__Brief__:
Report how many lines below contain the word "chevron", and give only that number.

[Source records]

-- Opening Marker --

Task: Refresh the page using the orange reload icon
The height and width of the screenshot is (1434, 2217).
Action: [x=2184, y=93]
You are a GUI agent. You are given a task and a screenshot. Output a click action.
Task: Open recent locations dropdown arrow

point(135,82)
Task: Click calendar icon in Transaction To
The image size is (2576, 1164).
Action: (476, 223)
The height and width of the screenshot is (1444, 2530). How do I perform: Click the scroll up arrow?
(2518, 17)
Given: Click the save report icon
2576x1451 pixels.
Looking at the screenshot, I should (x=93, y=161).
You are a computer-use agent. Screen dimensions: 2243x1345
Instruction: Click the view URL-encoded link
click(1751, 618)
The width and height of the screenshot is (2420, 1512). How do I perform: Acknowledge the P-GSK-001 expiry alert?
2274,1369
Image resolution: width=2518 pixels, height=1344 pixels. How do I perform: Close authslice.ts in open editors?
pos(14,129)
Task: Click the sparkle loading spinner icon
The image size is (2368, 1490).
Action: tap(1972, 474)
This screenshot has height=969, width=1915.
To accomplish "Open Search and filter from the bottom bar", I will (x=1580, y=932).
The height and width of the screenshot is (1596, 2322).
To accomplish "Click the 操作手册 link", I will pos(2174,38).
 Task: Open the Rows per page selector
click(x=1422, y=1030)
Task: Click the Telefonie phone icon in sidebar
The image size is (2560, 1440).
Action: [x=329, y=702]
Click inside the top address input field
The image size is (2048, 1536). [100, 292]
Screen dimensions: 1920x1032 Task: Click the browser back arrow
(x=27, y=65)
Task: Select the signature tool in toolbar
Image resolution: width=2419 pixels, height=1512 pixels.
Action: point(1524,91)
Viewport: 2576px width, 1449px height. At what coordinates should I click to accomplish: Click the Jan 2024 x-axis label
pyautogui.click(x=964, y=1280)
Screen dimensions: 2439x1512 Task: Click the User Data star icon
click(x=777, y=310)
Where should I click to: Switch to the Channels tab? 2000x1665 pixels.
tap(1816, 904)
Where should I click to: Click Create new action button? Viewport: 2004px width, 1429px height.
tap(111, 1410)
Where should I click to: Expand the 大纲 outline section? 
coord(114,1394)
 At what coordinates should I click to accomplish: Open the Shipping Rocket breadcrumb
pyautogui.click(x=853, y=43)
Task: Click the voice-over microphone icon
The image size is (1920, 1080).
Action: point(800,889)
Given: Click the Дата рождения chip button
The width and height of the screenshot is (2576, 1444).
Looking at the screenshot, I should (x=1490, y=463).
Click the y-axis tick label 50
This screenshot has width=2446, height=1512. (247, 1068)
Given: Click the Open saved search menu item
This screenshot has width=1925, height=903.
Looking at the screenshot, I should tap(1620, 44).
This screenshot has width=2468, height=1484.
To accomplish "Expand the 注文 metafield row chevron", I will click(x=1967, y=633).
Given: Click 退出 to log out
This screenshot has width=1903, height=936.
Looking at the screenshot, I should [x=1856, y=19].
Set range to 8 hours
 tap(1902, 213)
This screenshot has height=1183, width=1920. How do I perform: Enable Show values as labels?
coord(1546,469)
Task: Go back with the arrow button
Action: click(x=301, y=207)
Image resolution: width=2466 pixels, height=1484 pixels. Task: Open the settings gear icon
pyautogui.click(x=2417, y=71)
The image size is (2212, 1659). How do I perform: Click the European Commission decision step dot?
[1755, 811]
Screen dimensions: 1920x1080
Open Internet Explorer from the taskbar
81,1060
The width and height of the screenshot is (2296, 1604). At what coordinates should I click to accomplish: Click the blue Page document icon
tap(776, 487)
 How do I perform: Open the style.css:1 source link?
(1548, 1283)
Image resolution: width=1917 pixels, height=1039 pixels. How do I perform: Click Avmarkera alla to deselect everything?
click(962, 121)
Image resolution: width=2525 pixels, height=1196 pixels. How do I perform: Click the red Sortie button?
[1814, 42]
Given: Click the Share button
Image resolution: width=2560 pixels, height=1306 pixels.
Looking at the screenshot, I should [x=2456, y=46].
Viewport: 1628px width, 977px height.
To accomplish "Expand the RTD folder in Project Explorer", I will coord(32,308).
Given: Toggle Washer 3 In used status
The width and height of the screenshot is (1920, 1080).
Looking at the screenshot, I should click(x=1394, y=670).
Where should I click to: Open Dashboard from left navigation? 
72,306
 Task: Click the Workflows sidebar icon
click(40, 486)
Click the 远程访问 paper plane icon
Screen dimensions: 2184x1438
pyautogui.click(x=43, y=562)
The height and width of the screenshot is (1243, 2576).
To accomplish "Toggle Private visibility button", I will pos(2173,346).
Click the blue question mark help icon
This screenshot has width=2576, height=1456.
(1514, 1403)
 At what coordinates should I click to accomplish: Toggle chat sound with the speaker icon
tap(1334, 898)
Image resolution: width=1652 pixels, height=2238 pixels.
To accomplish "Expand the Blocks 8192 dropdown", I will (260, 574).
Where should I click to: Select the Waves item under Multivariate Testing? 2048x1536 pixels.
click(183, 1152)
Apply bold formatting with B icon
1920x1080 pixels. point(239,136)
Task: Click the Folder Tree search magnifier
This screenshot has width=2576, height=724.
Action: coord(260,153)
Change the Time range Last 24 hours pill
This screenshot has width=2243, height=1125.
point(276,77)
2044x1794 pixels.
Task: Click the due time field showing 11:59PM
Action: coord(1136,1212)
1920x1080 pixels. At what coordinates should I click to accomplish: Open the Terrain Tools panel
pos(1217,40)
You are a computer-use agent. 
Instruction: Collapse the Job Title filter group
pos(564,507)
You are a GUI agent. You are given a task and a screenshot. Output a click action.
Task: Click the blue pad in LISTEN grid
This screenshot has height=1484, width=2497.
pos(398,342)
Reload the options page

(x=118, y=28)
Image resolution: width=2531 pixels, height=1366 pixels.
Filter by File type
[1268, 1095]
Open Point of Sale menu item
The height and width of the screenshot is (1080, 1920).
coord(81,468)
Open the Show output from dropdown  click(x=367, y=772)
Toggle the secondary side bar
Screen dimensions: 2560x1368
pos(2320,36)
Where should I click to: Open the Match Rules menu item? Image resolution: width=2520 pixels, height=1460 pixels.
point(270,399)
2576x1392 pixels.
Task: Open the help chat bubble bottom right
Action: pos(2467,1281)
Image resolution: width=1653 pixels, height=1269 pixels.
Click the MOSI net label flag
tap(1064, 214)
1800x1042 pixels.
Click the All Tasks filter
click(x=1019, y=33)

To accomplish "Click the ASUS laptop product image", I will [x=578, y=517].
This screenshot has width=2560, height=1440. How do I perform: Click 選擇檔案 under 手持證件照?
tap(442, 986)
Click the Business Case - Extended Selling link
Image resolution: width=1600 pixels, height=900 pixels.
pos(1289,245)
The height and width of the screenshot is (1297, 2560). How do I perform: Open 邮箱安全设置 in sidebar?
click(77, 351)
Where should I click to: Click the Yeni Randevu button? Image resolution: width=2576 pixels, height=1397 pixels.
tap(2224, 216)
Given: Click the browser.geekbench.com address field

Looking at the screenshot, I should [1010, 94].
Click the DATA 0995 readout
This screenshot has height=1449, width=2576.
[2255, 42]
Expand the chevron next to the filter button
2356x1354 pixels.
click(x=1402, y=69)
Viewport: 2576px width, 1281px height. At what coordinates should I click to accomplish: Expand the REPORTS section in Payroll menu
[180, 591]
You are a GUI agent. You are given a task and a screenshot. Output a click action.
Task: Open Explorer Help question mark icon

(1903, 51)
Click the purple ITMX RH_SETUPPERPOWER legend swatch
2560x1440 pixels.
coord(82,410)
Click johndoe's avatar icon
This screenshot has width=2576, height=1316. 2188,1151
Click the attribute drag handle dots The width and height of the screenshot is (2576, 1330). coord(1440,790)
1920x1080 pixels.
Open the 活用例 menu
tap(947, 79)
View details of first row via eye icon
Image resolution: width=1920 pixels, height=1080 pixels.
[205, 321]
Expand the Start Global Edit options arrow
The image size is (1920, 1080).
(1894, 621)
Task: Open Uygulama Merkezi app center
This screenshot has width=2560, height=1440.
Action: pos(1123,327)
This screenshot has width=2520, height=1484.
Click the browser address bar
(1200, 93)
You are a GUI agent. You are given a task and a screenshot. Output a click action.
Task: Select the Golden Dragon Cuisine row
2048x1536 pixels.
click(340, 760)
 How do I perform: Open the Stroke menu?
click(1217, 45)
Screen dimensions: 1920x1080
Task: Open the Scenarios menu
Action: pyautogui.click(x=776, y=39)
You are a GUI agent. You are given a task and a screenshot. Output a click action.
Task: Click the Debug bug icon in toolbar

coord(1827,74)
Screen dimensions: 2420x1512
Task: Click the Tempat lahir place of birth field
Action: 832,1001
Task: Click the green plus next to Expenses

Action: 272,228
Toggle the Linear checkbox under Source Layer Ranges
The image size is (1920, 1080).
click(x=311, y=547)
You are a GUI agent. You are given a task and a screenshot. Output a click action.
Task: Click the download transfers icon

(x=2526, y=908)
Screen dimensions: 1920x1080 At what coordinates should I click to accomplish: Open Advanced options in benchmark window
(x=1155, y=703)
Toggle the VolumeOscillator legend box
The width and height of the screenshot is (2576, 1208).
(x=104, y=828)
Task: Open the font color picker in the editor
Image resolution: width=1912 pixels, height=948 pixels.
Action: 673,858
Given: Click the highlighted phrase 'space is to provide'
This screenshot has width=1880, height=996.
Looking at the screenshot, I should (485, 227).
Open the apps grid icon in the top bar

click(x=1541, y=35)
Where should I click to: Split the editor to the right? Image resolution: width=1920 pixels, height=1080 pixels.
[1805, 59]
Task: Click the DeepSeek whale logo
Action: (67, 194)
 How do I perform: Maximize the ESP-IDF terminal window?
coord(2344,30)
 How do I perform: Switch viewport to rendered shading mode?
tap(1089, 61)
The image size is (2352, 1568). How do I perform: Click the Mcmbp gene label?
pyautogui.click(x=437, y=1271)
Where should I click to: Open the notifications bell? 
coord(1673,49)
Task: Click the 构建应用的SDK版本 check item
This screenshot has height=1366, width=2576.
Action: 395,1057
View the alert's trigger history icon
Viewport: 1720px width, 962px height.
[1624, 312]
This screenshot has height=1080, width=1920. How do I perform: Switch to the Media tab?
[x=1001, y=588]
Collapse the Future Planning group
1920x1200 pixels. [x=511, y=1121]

-- Closing Marker --

__Written answer__:
2